Kathleen herself heard him in Brussels on March 26th (1906), while she was on Easter holidays under the chaperonage of Bell Dyer. What must have been her exhilaration to sit in that audience applauding with enthusiasm the boy whom she had made her artistic counterpart during the three years since she left New Zealand? All was altered. All was different from that far-away time of her childhood when she had sat in the Sydney Street Hall in Wellington and listened to the fourteen-year-old “local prodigy.” She felt that she was a woman now. Through her reading, through glimpses of London cafés, she felt she “knew life.” How much older she thought herself than most of the girls about her! And the belief that this genius of seventeen, this young composer who could transport his audiences actually belonged to her, sent her page 218 imagination winging in the wake of his music to ecstasy.

It was about this time—when they met again—that there was a tacit agreement between them practically amounting to an engagement.

While she was in Brussels, too, she met Rudolph, upon whom she modelled the “villain” in Juliet. Rudolph was one of Arnold's musician friends—a handsome, excitable and temperamental youth. He had brusque ways, covering his supersensitiveness. It was he who gave Kathleen the cue to calling Arnold “Old Hoss,” with a clap on the shoulder (perhaps it was, too, a reminiscence of Trilby, which was a favourite book of Kathleen's at this time).

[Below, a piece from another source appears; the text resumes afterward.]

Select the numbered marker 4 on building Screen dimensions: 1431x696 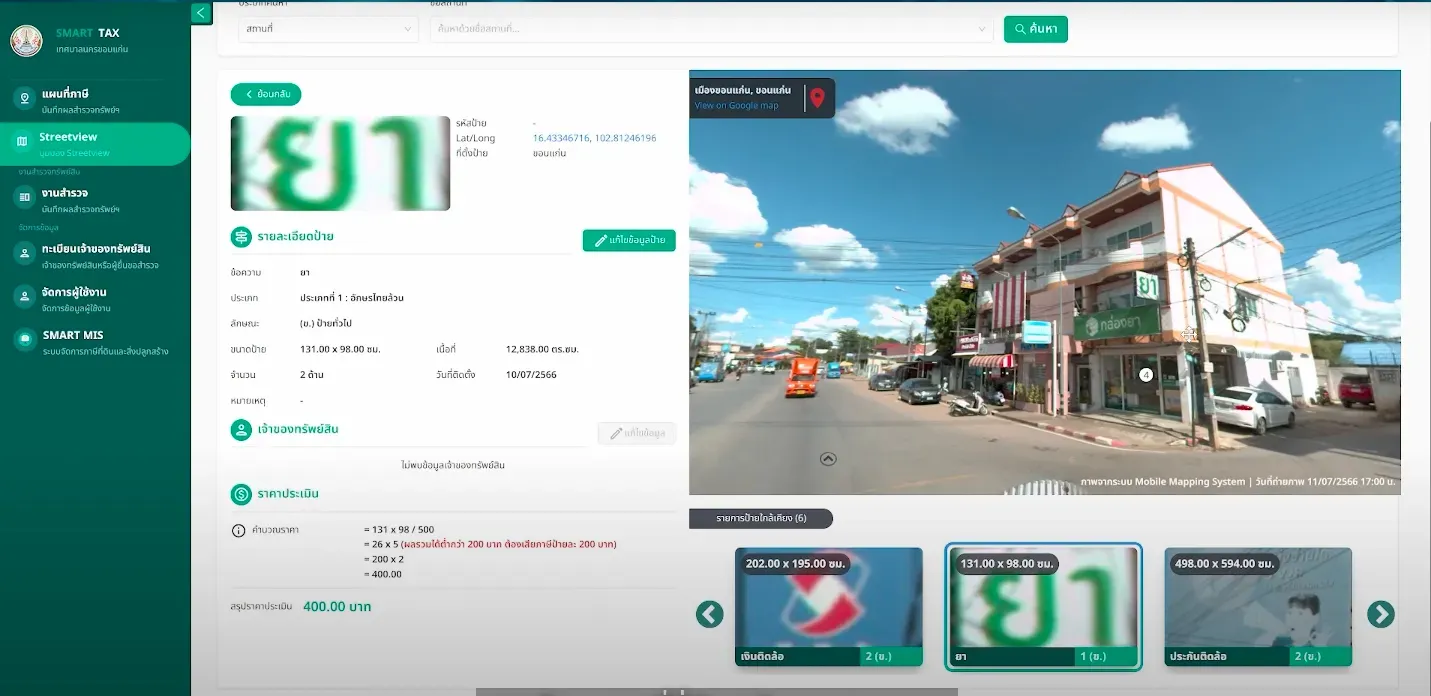(x=1146, y=375)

Rudolph shot himself soon afterward. Kathleen took it very much to heart. This experience of sudden death in her own world—the death of a friend of Arnold, a boy whom she had known, and who had fired her imagination—was quite another thing from “knowing life” through books. This was her first personal experience of the feeling which she later tried to convey through Laura (in The Garden Party) whose bewilderment she described in a letter :

“The diversity of life, and how we try to fit in everything, Death included. That is bewildering for a person of Laura's age. She feels things ought to happen differently. First one and then another. But life isn't like that. We haven't the ordering of it. Laura says, ‘But all these things must not happen at once.’ And Life answers, ‘Why not? How are they divided from each other?’ And they do all happen; it is inevitable.”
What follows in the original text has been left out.